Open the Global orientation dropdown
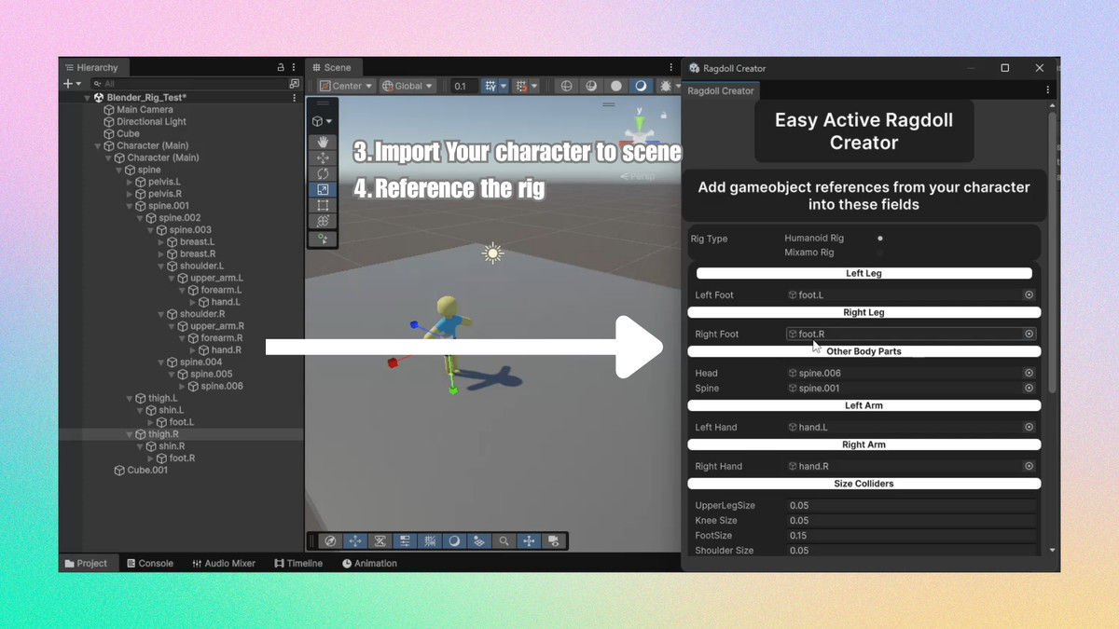The width and height of the screenshot is (1119, 629). click(407, 86)
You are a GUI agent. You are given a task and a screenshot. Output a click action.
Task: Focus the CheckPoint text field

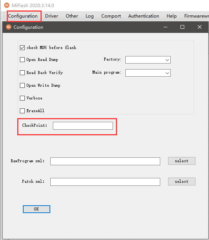(x=83, y=126)
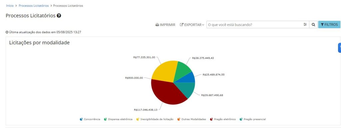Image resolution: width=341 pixels, height=128 pixels.
Task: Toggle Concorrência series in legend
Action: tap(90, 119)
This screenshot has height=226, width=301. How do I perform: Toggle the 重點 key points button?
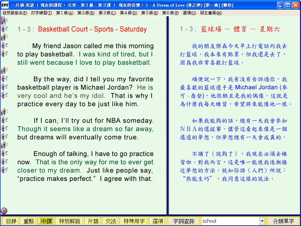(28, 221)
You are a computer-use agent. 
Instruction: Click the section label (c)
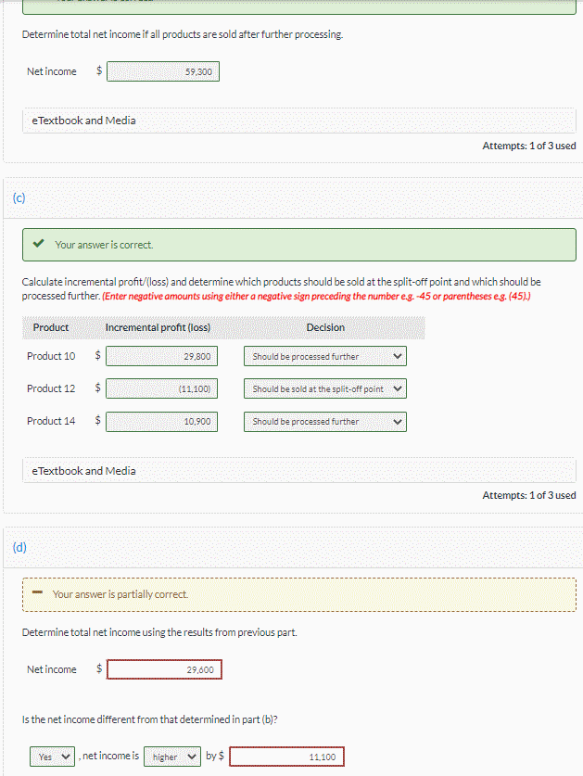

===

### Job
Rewrite all of the material above with every "agent" changed to "assistant", leaving everything else the same. Leave the pictures out.

### Response to the exercise
Open the Global orientation dropdown
The width and height of the screenshot is (1119, 629). click(407, 86)
You are a GUI assistant. You are given a task and a screenshot. Output a click action.
Task: Focus the CheckPoint text field

(x=83, y=126)
Image resolution: width=341 pixels, height=128 pixels.
Task: Toggle Concorrência series in legend
Action: tap(90, 119)
This screenshot has height=226, width=301. How do I perform: Toggle the 重點 key points button?
(28, 221)
You are a computer-use assistant. 
Instruction: Click the section label (c)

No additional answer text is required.